# Legal fees - Probate



## J.P. (16 Oct 2019)

Hi,
I’m the executor of my aunt's will. My aunt, who was unmarried,passed recently and she has left her estate to her four nieces / nephews (myself being one of them) in her will. My aunts estate has a total value of €1.05M , this consists of an apartment with a market value of €350,000 (which will be sold when probate is granted) and the remainder of her estate is in bank accounts. 

As I have never been through the process of probate, etc…... before and being somewhat overwhelmed by the whole process,  I approached my own solicitor about doing the necessary work involved and they provided me with a fixed fee quote in a Section 68 letter of €15,000 + VAT (which includes all outlays) to do the following work -

Process the grant of probate application
Do the conveyancing work re. the sale of the apartment when probate is granted
Do the Revenue CAT returns for the four beneficiaries of the will on distribution of the estate.
My preference is for my own solicitor to do this work, as I have always found them good & very professional - but my issue is that I have absolutely no idea if the fee quoted of €15,000 + VAT is a reasonable price or not for the scope of work outlined ? I want to be fair in all of my dealings as executor, but I also want to ensure that I’m being treated fairly in return.  Your views re. the legal fees in question would be appreciated.

Regards,

JP


----------



## HollowKnight (17 Oct 2019)

Just get more quotes and compare.


----------



## RedOnion (17 Oct 2019)

Shop around and get some quotes.

Have a look at the following thread about half way down to get an idea. When comparing fees, I generally look at the professional fees only - outlays will the same no matter who you go with, but some quotes might not include items you have to pay.





__





						What Solicitor Should Charge For Uncomplicated Probate
					

Just wondering what a solicitor should charge for probate. Looking for a fixed fee, south Dublin or city centre. Its quite uncomplicated. House in joint names already, and accounts held by one parent need to be transferred to the other parent who is the sole beneficiary (1-3 accounts /...
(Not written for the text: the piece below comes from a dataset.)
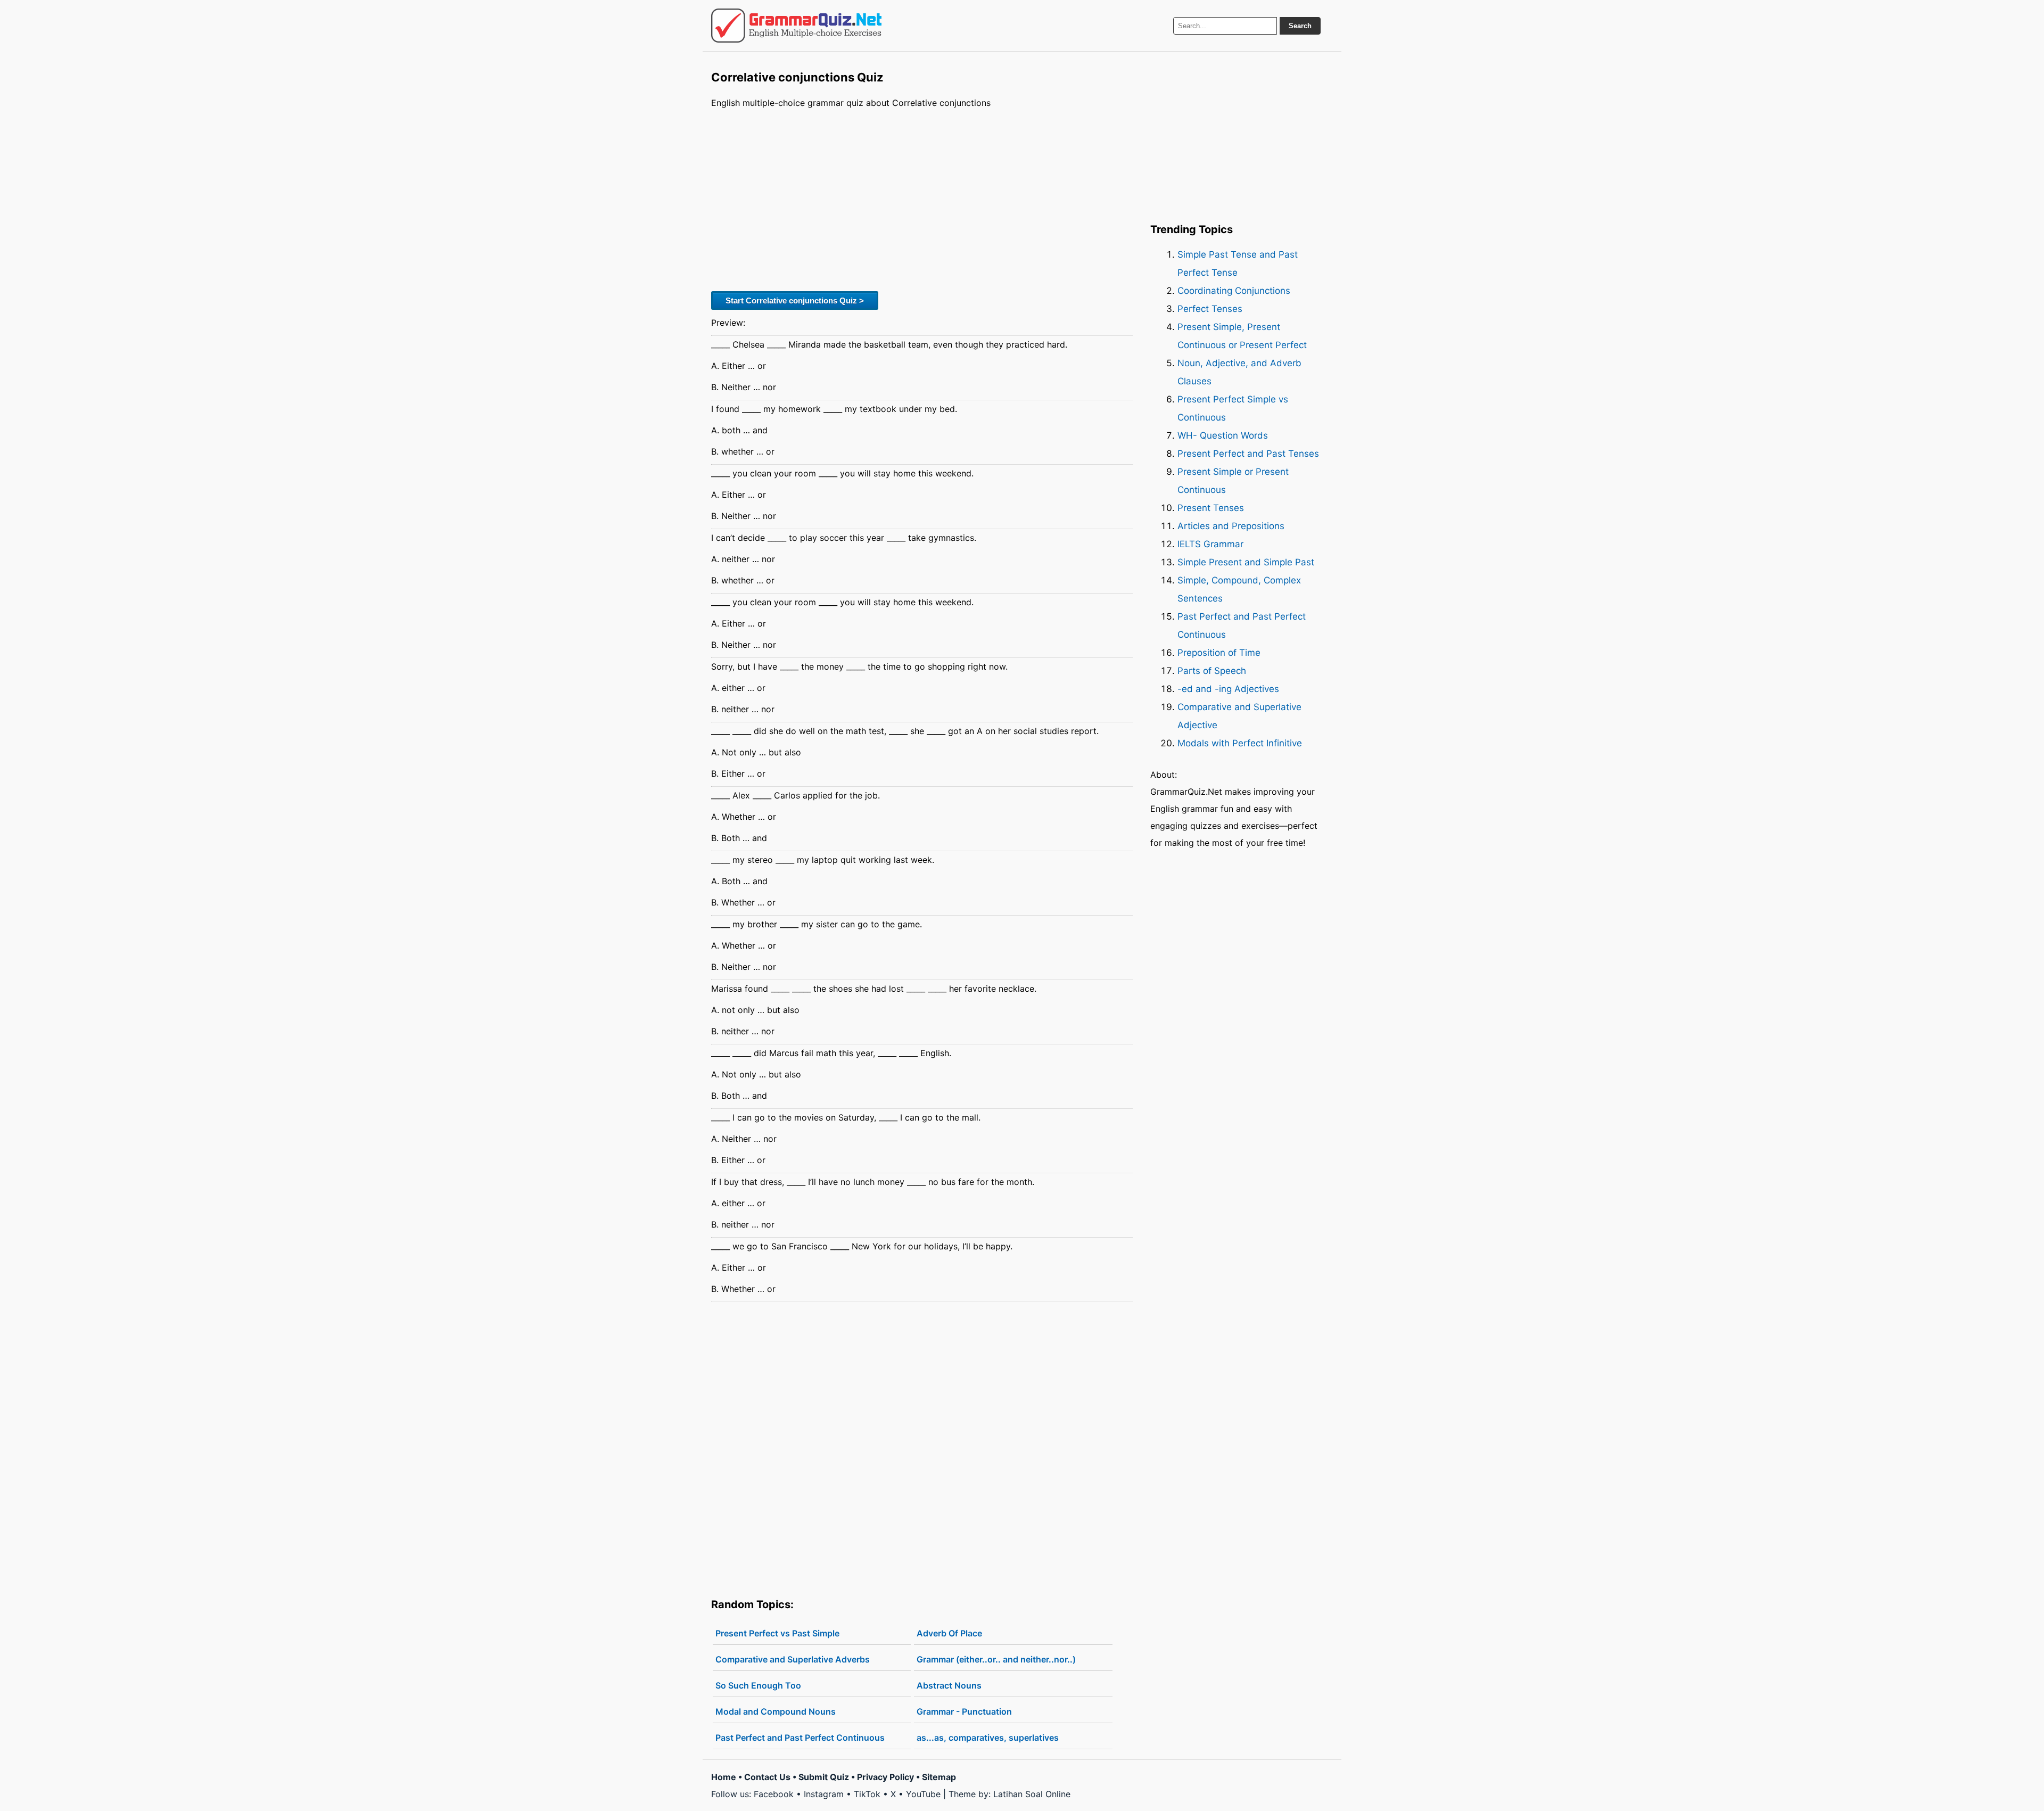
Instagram (824, 1794)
					www.askaboutmoney.com


----------



## Barney Magoo (17 Oct 2019)

Have you considered a personal application? It is not so onerous really, I've just completed the process on a similar sounding estate.


----------



## noproblem (17 Oct 2019)

I think that's working out at 1.5% which is not dear I would imagine unless you want to do it yourself. Remember, your own solicitor knows the whole story of the case and understands fully the situation as well. There's a fair amount of work needing an experienced hand on this and you have it in what he's doing. I'd imagine you won't get it done much cheaper but might have your eyes opened by some of the quotes you may get. The devil you know and all that is appropriate in your case. I'd go with it, it's not that anyone has to put their hands in their pockets to pay for it so to speak.


----------



## Seagull (17 Oct 2019)

Does that fee include selling the property?


----------



## J.P. (17 Oct 2019)

Hi Seagull,

Yes, the fee includes doing the conveyancing work re. the sale of the property.


----------



## Clamball (17 Oct 2019)

I think if it includes selling the property it is good value, my husband is doing this for his mother’s estate presently and it is somewhere about €5 - €7 K without selling the property so another approx €6 K for selling the property brings it to roughly €12K and you are in and around this as well.   Shopping around will probably get you a more competitive quote so you could get a couple of grand off your quote with a bit of haggling.  My husband had fair deal in there as well, not sure if this was your aunts case too so that might add a bit of complication.


----------



## RedOnion (17 Oct 2019)

Clamball said:


> another approx €6 K for selling the property


6k for conveyancing??? 
Seriously?


----------



## gnf_ireland (17 Oct 2019)

J.P. said:


> My preference is for my own solicitor to do this work, as I have always found them good & very professional - but my issue is that I have absolutely no idea if the fee quoted of €15,000 + VAT is a reasonable price or not for the scope of work outlined ?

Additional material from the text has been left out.